Black Vaughan and The Black Dog
Hergest Court, Kington, Herefordshire
Hergest Court is now a shadow of its former self. It is a sad looking house of white walls and dark timbers, and it exudes a weary air of detached indifference.
Yet for longer than anyone can remember Hergest Court has held a reputation so sinister that, even today, there are people who will not walk past it during the hours of darkness for fear of encountering the frightful entity that haunts it.
THE INSPIRATION FOR THE HOUND OF THE BASKERVILLES
Indeed so chilling is the legend of Hergest Court that it may well have provided the inspiration for Sherlock Holmes’s most famous adventure, The Hound of the Baskervilles.
Towards the end of the 15th century Sir Thomas Vaughan resided at Hergest Court in the days when it was a much grander and more heavily fortified property than the farmhouse that greets visitors today.
Vaughan was the very embodiment of the archetype wicked squire, and was known in the district simply as so ’Black Vaughan.’
THE EVIL SQUIRE OF HERGEST COURT
During the Wars of the Roses he fought originally for the Lancastrians but switched his allegiance to the Yorkist cause and was killed at the Battle of Banbury in 1469.
According to one version of events, he was decapitated, but no sooner had his head hit the ground than a fearsome howling echoed across the field of battle.
ENTER THE HOUND
Suddenly Vaughan’s faithful, black bloodhound bounded across the blood soaked ground, scooped up his master’s head and set off at full pelt for Hergest Court, with the gruesome relic jouncing in its jaws.
Thomas Vaughan’s headless cadaver was subsequently buried in the rather eerie family vault in Kington church.
But his ghost remained at large, taking the form of a black bull that rampaged about the district accompanied by a fearsome black hound.
NO SHOPPING WHEN THE HOUND WAS ABOUT
So terrified did the inhabitants become that they refused to leave their homes to the detriment of the town’s economy.
EXORCISM SAVES THE DAY
It was therefore decided that an exorcism must be performed and twelve priests came together and summoned forth Black Vaughan’s evil spirit.
It took a great deal of shouting, chanting and bible quoting, but eventually they reduced him to the size of a blow fly and confined him inside a snuff box which was then buried under a heavy stone slab on the bed of the lake at Hergest Court.
The spirit of their wicked Lord may have been laid, but ridding the district of his fearsome bloodhound proved an impossible task and in the centuries that followed it came bounding onto the pages of local folklore to strike terror into the hearts and minds of all who crossed its path.
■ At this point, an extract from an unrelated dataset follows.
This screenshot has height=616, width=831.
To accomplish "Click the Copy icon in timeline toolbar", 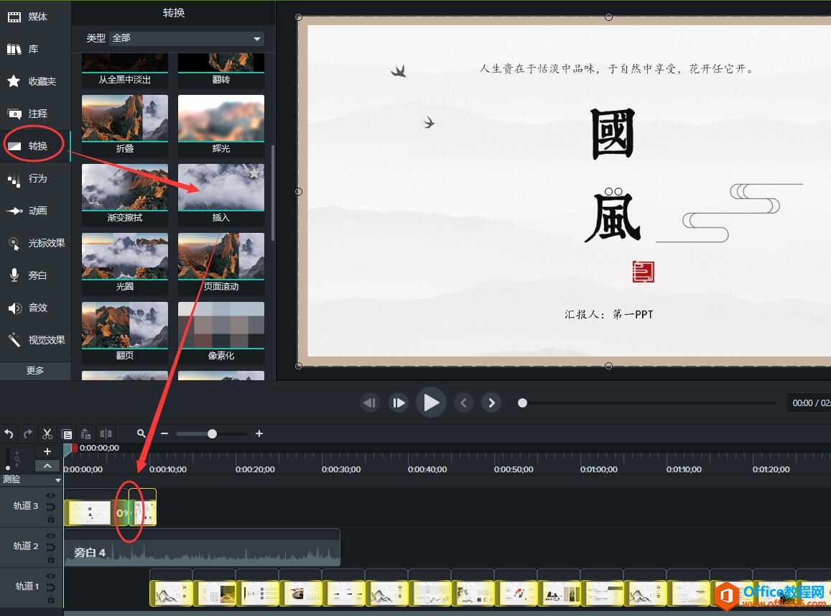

A FEARSOME HARBINGER OF DEATH
It was especially feared by the Vaughan family to whom remained a harbinger of death until the immediate family became extinct in the 19th century.
According to a local tradition, Sir Arthur Conan Doyle viewed the Hound of the Vaughans as source of inspiration rather than fear, and he wove the legend of the black dog and the evil squire into a wonderfully evocative tale and, having transferred the action to the bleak desolation of Devon’s Dartmoor, pitted Sherlock Holmes against his most chilling and fearsome adversary The Hound of the Baskerville’s.